Dataset excerpts:
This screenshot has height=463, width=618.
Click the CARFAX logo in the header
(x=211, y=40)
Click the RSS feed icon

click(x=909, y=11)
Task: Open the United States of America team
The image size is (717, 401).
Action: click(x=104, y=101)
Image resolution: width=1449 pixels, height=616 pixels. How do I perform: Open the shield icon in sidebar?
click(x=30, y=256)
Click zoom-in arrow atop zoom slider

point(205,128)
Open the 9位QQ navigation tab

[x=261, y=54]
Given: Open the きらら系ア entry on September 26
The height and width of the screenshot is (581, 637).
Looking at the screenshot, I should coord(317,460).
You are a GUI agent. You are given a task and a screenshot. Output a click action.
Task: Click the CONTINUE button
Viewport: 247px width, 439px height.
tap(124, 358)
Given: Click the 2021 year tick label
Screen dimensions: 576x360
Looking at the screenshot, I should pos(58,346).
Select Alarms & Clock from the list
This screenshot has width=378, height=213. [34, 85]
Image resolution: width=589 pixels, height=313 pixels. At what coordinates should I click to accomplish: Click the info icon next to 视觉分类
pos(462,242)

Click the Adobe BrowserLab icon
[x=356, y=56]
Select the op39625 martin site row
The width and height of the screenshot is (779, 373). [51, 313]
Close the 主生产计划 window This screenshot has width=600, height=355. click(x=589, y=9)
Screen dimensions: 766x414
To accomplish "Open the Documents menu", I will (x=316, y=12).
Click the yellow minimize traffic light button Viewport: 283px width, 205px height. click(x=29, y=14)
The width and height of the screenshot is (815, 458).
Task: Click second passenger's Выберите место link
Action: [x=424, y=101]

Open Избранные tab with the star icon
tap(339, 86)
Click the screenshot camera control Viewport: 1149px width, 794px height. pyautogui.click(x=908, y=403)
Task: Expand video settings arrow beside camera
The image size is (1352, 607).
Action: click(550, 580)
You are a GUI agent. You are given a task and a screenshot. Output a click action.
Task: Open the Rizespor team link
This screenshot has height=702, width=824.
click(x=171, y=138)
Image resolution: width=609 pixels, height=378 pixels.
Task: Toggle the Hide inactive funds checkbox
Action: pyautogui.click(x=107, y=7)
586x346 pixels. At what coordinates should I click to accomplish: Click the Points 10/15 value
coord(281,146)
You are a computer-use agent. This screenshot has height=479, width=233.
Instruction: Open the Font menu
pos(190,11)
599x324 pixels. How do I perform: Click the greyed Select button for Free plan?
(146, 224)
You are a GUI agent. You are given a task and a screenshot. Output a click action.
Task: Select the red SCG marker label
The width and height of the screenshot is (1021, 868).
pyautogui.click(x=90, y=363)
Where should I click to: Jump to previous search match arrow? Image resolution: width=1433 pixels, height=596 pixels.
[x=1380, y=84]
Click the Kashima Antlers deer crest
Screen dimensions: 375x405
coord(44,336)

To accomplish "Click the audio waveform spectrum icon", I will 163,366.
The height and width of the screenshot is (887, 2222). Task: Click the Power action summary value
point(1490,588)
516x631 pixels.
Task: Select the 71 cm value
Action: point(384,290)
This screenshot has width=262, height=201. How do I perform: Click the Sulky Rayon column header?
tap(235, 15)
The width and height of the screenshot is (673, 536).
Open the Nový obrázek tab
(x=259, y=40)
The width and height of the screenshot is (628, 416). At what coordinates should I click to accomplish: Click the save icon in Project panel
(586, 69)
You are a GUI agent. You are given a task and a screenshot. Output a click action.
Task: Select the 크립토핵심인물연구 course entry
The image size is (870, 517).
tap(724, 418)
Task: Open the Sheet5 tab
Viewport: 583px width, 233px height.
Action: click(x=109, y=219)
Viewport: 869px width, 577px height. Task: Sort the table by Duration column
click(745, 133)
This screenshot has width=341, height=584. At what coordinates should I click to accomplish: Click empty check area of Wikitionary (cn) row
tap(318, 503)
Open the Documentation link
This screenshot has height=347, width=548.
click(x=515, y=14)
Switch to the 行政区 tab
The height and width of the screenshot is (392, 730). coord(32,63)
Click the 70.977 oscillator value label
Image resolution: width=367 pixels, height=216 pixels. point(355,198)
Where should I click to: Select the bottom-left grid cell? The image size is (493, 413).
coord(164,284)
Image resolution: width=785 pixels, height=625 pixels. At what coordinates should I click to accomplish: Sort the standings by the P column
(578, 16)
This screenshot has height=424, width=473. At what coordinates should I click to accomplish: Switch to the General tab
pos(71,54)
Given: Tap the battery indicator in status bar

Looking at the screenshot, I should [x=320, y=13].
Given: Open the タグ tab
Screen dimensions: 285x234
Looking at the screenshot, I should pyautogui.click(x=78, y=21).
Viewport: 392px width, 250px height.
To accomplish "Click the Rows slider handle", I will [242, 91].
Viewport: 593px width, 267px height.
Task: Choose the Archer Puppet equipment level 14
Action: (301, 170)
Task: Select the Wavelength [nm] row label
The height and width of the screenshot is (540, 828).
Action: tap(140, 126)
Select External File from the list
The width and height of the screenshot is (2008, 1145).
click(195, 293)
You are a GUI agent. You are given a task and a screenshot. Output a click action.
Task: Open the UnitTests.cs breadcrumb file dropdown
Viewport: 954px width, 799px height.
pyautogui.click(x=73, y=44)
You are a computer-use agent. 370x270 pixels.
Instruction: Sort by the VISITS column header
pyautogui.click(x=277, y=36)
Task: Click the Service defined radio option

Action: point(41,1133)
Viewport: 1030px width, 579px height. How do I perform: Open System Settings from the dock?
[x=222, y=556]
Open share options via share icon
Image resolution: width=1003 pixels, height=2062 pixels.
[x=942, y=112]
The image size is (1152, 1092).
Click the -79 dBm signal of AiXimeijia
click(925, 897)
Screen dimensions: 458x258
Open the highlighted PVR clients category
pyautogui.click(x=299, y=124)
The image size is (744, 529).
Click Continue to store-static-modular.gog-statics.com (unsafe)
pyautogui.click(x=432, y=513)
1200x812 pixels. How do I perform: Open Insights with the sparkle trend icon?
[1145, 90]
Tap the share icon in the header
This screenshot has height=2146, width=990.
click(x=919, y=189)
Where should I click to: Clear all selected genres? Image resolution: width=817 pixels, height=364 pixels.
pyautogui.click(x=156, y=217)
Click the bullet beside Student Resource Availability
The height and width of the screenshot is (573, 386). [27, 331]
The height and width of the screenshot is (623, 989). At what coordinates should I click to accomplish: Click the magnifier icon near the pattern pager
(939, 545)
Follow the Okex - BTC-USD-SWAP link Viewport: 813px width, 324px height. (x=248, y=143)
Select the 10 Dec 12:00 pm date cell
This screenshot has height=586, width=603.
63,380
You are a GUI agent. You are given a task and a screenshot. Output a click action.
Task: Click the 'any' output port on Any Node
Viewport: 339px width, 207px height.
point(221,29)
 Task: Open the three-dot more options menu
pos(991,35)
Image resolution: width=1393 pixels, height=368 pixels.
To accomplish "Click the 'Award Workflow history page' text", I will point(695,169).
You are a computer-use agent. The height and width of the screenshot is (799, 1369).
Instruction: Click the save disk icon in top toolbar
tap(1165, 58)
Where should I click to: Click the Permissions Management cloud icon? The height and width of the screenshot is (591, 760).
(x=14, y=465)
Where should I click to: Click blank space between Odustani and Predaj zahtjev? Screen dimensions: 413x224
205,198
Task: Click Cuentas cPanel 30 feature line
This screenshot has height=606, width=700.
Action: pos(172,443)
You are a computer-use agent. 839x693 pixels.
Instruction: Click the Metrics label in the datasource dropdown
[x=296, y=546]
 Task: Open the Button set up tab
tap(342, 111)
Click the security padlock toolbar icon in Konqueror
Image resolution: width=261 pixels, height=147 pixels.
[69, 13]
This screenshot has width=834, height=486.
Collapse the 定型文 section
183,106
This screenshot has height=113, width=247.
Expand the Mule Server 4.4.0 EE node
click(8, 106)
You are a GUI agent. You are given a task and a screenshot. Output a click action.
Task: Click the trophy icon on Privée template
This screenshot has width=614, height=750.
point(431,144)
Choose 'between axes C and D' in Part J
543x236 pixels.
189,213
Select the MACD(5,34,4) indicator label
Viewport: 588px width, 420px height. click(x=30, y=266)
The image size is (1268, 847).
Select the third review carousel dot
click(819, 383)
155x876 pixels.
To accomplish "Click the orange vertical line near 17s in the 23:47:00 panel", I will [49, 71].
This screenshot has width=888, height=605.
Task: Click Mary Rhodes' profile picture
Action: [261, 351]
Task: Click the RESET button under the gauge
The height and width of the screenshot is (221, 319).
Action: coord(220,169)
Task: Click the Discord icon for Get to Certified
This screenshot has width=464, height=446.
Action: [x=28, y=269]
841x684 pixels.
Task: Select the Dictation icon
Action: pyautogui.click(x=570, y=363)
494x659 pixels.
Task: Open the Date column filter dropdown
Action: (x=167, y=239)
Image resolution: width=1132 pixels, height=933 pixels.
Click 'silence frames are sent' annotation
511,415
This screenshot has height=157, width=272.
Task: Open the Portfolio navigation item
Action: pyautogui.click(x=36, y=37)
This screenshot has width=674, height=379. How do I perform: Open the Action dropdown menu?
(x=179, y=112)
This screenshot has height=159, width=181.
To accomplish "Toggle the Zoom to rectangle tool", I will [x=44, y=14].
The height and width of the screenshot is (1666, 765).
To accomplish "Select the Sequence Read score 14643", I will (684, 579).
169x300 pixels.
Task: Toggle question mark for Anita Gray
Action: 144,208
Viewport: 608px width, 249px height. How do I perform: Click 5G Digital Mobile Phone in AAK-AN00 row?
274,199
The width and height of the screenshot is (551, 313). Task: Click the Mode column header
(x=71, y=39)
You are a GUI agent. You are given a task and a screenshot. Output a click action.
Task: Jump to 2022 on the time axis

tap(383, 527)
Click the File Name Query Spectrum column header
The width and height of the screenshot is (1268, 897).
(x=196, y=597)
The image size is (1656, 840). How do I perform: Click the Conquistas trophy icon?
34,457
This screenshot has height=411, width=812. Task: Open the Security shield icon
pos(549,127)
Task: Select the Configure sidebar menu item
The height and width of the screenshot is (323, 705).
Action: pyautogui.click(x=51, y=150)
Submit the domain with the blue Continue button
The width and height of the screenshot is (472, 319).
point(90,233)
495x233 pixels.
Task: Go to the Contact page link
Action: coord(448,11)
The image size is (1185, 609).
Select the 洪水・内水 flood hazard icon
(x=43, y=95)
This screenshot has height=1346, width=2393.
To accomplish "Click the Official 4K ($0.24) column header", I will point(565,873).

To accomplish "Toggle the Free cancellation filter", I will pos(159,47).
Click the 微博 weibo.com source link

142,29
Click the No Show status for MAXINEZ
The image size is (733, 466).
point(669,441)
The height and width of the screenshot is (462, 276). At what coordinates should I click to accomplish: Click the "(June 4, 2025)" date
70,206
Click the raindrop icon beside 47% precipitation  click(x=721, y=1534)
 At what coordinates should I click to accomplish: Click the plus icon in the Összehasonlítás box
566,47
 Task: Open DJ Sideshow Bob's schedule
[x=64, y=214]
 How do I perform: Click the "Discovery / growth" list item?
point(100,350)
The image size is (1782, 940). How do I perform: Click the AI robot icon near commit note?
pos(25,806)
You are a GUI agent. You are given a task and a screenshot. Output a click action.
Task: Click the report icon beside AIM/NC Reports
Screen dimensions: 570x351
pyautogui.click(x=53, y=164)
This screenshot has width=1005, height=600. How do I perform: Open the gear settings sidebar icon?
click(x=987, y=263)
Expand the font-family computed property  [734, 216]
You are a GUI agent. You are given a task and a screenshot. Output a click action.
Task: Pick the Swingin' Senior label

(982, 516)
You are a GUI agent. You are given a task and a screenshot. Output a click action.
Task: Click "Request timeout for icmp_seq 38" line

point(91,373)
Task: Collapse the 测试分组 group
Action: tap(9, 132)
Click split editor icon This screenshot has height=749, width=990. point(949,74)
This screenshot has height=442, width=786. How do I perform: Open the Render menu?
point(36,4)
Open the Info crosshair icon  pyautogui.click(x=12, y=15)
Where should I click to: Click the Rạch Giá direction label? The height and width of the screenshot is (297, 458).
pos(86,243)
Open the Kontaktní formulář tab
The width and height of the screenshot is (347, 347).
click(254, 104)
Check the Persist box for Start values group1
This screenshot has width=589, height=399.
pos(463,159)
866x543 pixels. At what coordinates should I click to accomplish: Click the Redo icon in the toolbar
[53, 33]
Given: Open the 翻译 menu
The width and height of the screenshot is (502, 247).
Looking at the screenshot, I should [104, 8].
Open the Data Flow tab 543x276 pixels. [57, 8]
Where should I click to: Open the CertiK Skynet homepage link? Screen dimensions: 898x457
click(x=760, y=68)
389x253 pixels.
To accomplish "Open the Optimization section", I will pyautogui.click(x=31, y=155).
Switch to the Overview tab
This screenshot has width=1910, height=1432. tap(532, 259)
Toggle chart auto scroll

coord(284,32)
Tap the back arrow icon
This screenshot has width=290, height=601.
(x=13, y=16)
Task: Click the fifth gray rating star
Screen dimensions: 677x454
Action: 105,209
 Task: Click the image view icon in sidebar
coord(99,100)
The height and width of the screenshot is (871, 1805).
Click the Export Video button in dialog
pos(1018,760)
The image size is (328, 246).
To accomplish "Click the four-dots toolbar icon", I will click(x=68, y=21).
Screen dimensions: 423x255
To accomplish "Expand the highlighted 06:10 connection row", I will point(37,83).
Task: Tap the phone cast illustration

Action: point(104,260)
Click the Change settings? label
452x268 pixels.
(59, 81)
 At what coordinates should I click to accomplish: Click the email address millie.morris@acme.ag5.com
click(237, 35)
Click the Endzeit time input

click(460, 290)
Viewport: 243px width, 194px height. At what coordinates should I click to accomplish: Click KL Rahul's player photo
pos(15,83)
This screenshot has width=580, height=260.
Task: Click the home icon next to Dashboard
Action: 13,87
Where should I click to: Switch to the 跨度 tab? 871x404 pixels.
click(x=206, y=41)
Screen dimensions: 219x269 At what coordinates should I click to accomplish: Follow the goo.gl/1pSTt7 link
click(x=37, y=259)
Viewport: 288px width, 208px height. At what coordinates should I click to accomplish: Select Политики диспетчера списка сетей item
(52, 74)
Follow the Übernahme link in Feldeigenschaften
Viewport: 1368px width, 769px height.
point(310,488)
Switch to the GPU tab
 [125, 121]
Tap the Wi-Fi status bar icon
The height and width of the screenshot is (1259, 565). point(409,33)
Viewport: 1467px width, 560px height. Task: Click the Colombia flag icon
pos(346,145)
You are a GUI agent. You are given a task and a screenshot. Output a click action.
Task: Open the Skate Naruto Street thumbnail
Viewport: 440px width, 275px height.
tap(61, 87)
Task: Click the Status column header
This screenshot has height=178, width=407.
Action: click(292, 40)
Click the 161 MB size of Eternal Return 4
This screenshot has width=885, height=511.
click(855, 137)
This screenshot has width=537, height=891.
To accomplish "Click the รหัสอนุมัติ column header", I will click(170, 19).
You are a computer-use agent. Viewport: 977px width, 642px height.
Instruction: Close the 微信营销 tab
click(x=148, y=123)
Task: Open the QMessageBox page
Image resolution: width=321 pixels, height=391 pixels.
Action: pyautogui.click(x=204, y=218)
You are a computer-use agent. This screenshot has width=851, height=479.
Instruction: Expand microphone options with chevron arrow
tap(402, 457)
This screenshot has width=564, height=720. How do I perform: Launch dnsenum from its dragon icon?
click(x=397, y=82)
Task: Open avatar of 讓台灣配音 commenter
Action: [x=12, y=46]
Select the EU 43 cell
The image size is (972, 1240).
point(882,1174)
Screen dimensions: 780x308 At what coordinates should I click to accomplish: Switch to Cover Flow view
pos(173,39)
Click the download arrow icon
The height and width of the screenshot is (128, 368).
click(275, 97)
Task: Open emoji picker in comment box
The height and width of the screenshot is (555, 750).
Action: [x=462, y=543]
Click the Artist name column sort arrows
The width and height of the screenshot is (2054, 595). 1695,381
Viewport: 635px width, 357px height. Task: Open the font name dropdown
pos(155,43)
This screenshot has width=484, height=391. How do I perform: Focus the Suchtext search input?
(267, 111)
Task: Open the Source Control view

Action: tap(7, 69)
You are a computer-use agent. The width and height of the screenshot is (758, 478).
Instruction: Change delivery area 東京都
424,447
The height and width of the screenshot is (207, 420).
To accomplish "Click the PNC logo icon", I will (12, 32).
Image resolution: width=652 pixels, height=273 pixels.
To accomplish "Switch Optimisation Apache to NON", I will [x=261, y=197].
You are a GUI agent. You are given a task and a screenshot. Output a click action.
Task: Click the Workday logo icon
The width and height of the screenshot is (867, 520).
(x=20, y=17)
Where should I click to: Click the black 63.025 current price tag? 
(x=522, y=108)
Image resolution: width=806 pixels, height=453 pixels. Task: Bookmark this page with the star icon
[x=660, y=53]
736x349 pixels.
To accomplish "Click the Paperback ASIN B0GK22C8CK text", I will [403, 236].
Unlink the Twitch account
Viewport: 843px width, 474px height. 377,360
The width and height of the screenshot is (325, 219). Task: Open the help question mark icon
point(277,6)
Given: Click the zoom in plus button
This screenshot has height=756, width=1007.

▶ _Task directions_: Which lines hold the word "share"? Return all of them from the records above.

▶ _Output_:
Open share options via share icon
Tap the share icon in the header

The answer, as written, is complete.